[Stored items from a collection]
• • •

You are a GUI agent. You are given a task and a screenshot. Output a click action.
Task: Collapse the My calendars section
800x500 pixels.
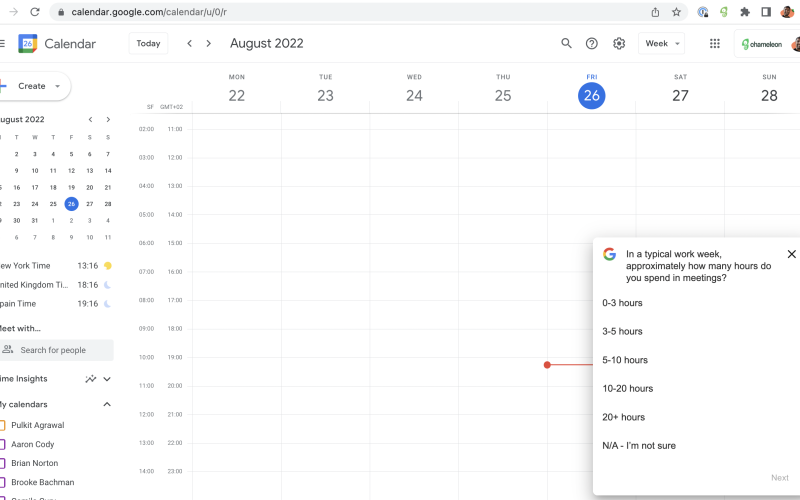tap(107, 404)
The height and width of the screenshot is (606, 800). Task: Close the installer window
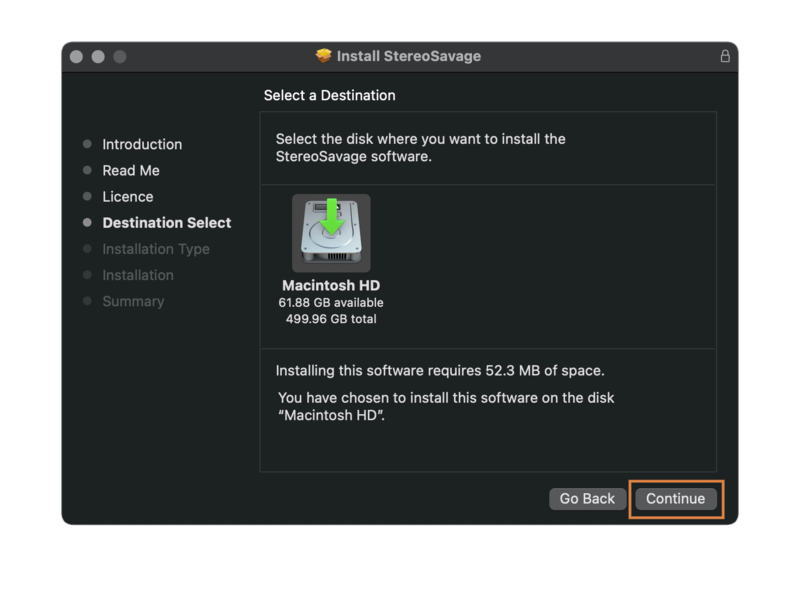76,57
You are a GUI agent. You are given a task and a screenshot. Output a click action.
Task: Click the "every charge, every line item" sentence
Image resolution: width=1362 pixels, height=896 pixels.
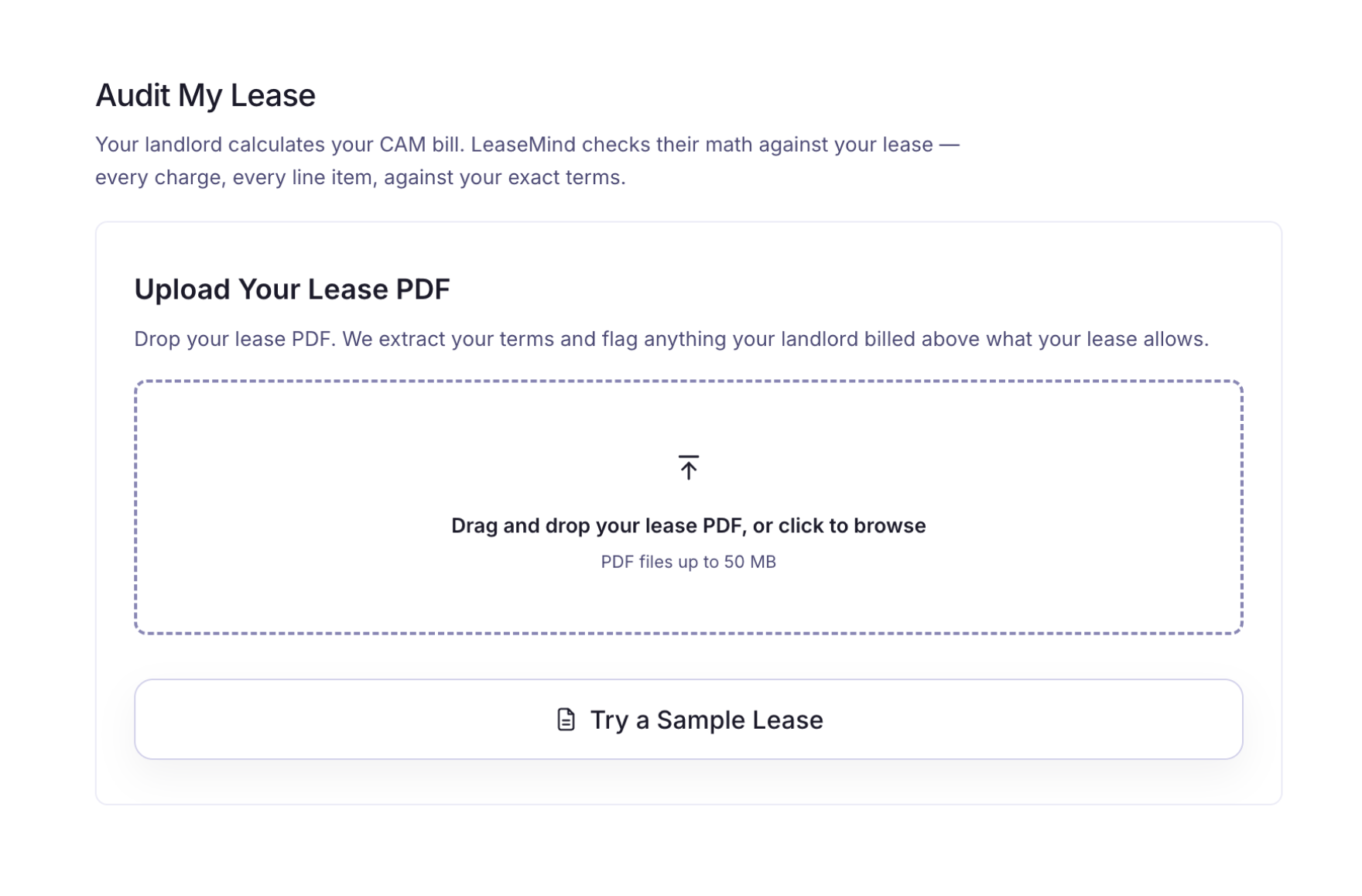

• • •

WHAT TO DO – Copy all the rows above word for word, leaving out the pictures.

RESPONSE –
You are a GUI agent. You are given a task and a screenshot. Output a click action.
Task: Collapse the My calendars section
800x500 pixels.
tap(107, 404)
The height and width of the screenshot is (606, 800). Task: Close the installer window
76,57
You are a GUI agent. You are given a task and a screenshot. Output a click action.
Task: Click the "every charge, every line item" sentence
Image resolution: width=1362 pixels, height=896 pixels.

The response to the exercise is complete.